**Work instruction**: The reply should hold only the lines below beginning at the one with "Elenco (111, 656)" and ending at the one with "Les règles importantes pour le remplir", copied exactly, with every picture left out.

**Records**:
....................
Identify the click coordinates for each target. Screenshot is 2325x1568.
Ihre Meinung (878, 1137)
....................
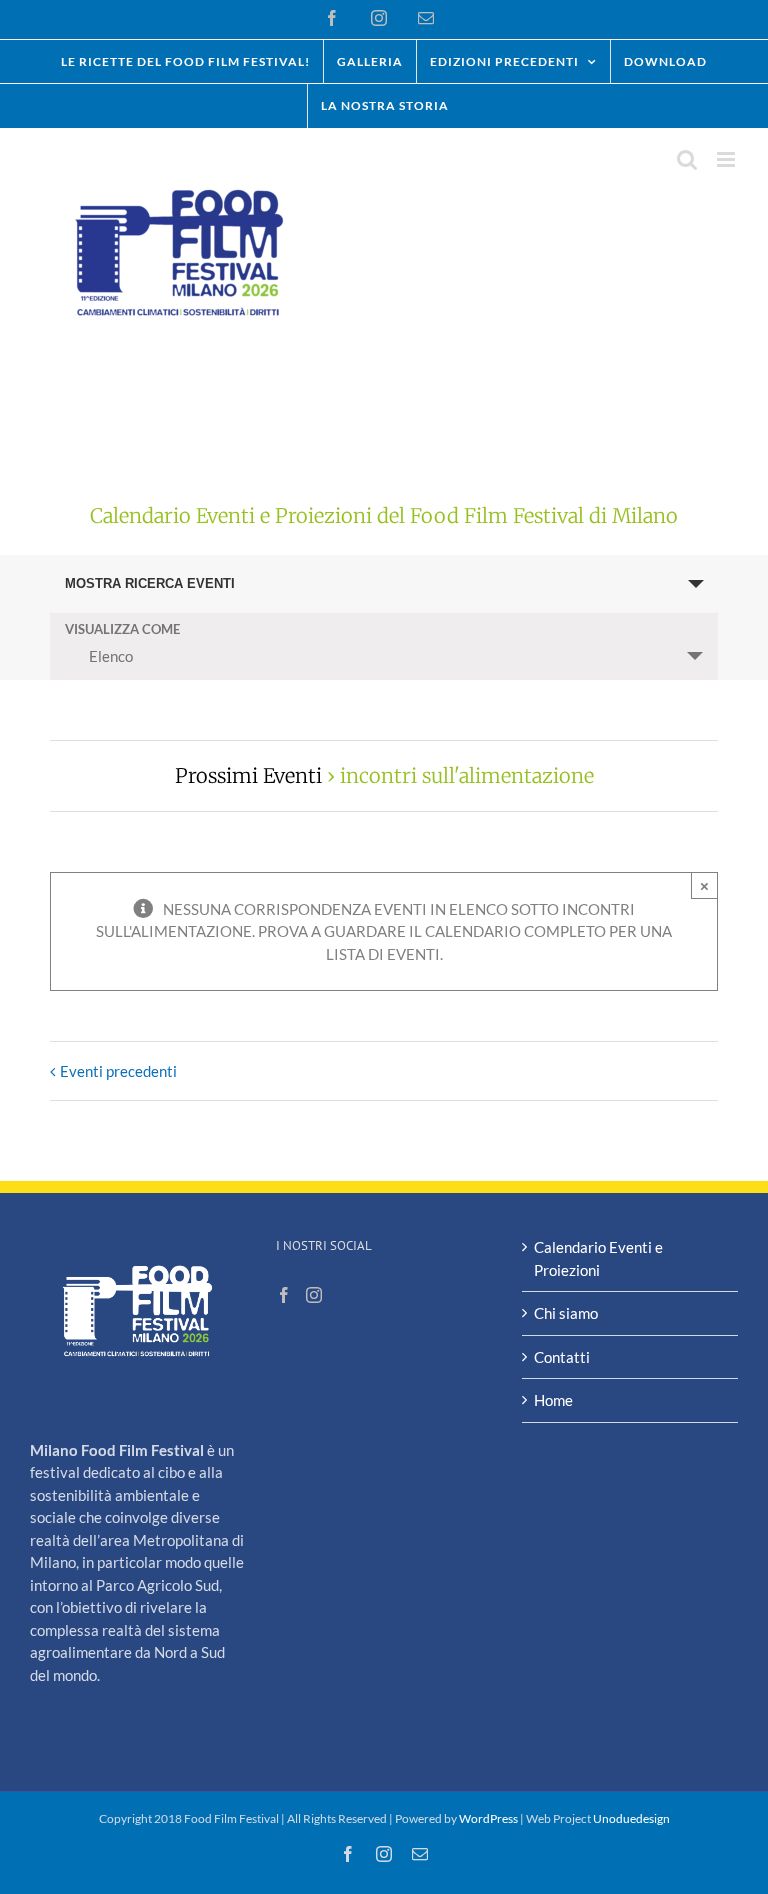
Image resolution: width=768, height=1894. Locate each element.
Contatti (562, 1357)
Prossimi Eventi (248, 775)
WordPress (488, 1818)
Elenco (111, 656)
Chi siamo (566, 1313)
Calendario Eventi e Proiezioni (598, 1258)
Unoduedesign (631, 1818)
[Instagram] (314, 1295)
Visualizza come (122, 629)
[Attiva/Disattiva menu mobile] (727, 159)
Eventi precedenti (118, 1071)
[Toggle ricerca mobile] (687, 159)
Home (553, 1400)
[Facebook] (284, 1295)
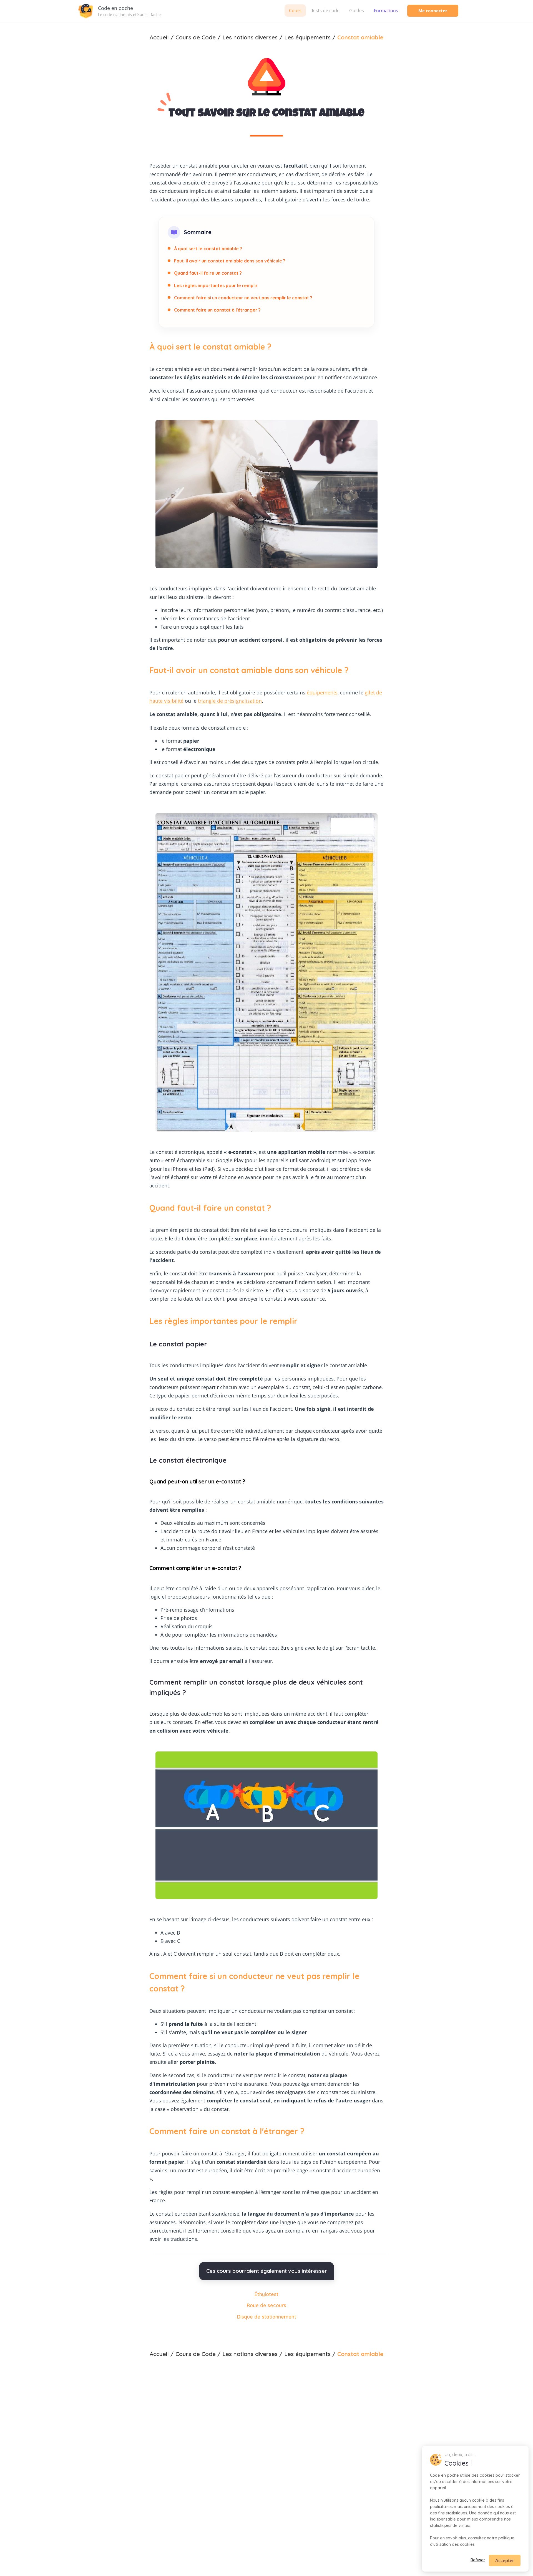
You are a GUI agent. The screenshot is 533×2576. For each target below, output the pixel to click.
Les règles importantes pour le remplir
....................
**Result**:
Elenco (111, 656)
Chi siamo (566, 1313)
Calendario Eventi e Proiezioni (598, 1258)
Unoduedesign (631, 1818)
[Instagram] (314, 1295)
Visualizza come (122, 629)
[Attiva/Disattiva menu mobile] (727, 159)
Eventi precedenti (118, 1071)
[Toggle ricerca mobile] (687, 159)
Home (553, 1400)
[Facebook] (284, 1295)
You are a GUI agent. The screenshot is 533×2576. For each target below, output the pixel to click.
Les règles importantes pour le remplir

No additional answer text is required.